# [Requirement]
Pull every line holding the string "will" from the records below.

# [Data under study]
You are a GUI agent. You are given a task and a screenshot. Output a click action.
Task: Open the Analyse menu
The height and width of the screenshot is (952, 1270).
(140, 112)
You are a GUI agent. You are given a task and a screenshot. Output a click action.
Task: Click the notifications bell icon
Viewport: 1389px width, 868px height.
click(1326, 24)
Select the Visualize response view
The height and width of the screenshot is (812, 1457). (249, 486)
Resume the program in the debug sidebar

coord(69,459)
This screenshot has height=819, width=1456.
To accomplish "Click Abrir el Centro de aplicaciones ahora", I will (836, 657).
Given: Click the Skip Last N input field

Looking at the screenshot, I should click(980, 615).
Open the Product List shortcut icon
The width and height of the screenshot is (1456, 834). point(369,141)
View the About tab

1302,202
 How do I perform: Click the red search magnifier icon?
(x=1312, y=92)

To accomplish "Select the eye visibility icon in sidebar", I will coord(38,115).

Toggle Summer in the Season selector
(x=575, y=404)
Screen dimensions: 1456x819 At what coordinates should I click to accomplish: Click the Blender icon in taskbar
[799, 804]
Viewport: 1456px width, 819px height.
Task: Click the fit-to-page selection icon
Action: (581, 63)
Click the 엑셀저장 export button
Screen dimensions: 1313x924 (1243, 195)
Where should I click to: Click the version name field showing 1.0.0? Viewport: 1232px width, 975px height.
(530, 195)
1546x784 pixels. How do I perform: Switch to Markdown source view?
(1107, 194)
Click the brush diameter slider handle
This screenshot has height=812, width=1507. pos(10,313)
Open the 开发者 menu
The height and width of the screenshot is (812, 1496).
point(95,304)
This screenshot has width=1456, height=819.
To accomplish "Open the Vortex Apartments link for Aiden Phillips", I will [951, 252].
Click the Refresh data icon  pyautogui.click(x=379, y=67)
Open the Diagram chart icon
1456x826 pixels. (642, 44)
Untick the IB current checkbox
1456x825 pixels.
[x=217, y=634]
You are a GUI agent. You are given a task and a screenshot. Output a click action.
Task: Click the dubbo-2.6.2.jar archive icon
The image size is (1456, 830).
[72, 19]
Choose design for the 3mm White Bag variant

# [Output for this exercise]
To accomplish "Click Abrir el Centro de aplicaciones ahora", I will (836, 657).
To accomplish "Select the eye visibility icon in sidebar", I will coord(38,115).
To accomplish "Open the Vortex Apartments link for Aiden Phillips", I will [951, 252].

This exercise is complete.